Start of Block

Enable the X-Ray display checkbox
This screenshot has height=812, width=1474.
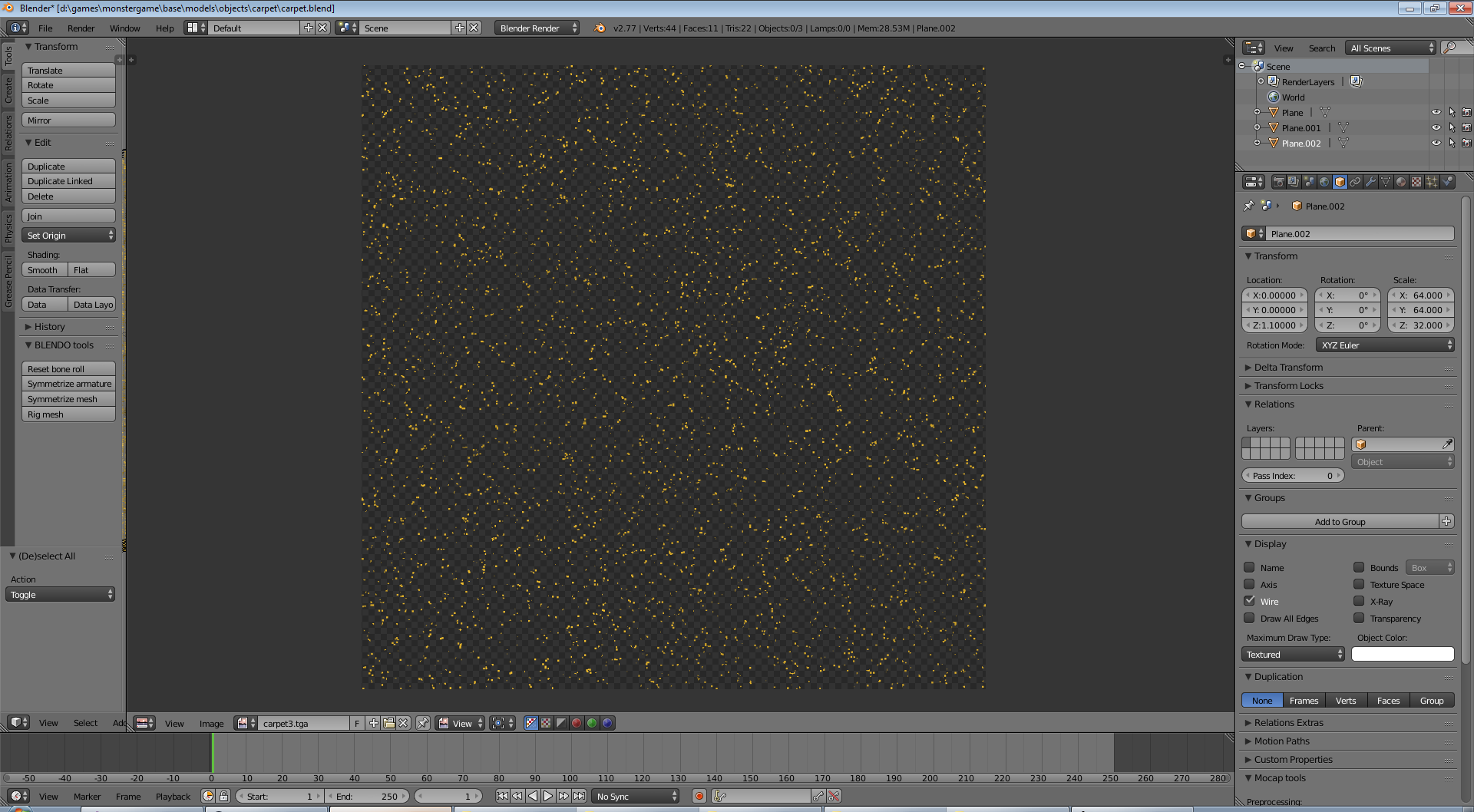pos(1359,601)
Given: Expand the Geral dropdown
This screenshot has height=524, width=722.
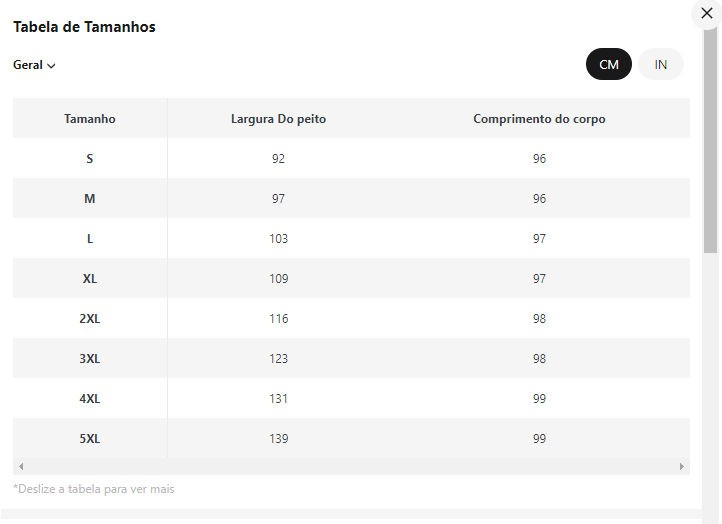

End of Block

● **What this task involves**
Take the lines from the one holding "Given: Expand the Geral dropdown" through the last line of the data above and copy them exactly, both ends included, omitting all pictures.

● **Solution below**
Given: Expand the Geral dropdown
This screenshot has height=524, width=722.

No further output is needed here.